Bruce Budowle, director of the Center for Human Identification at the University of North Texas Health Science Center and one of the original developers of the FBI's CODIS database, conducted studies on the InnoTyper kit and commented in a statement that it "can recover informative profiles from extremely challenging skeletal remains that have failed to yield results using other methods," adding, "We are planning to implement the system and expect it to become an important tool for us.”
At this point retrotransposable element-based typing is not CODIS compatible, Tabak noted, so the initial application is for challenging casework samples and direct comparisons between evidence and suspects or challenging missing person cases. "There is always potential for markers to be used in databases in the future," he added.
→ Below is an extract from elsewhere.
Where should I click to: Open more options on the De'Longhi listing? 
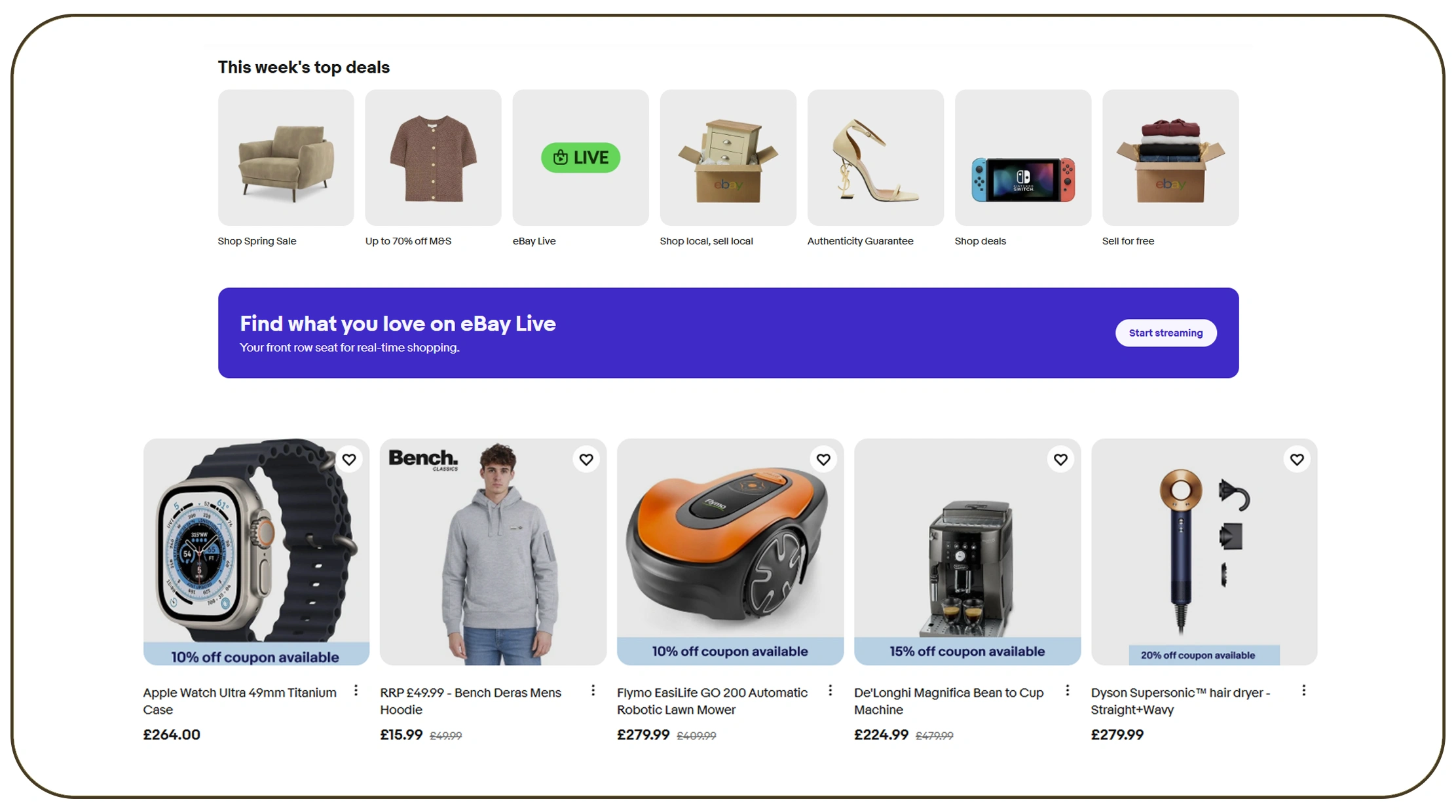click(x=1068, y=690)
The director of the University of Granada Genetic Identification Laboratory in Spain as well as the international missing children program DNA-Prokids, Jose Lorente, has also commented on the Innogenomics products. "We have seen the power of both the InnoQuant and InnoTyper systems to get nuclear DNA results from very compromised samples, even those that are over 150 years old," Lorente said, adding that the new technologies "will help us get answers in some of our most difficult cases.”
Tabak said the firm is also collaborating with academics in the US and globally to validate the technology. DNA Solutions was the first private laboratory to validate the system and get it online in the US, he said. In addition, a study by the Netherlands Forensic Institute recently published in the International Journal of Legal Medicine also used the InnoTyper 21 as well as other kits on excavated human remains at varying postmortem intervals to show brain and heart tissues tend to provide the best profiling results. The firm also has a partnership with Agilent to provide its master mix for the InnoQuant kits.
While the firm is launching its typing and quantification technologies for the forensics market, Tabak emphasized that it sees lots of potential in other market segments as well, particularly in molecular diagnostics.
Indeed, Innogenomics was awarded an SBIR contract last year from the National Cancer Institute to work on a liquid biopsy system. This will take the form of a retrotransposable element-based multiplex qPCR assay to measure cell-free DNA integrity and concentration in plasma and serum of colorectal cancer patients. "We're now starting to get some really exciting data for that application," Tabak said, adding that the firm is quickly evolving into more than just a forensics company.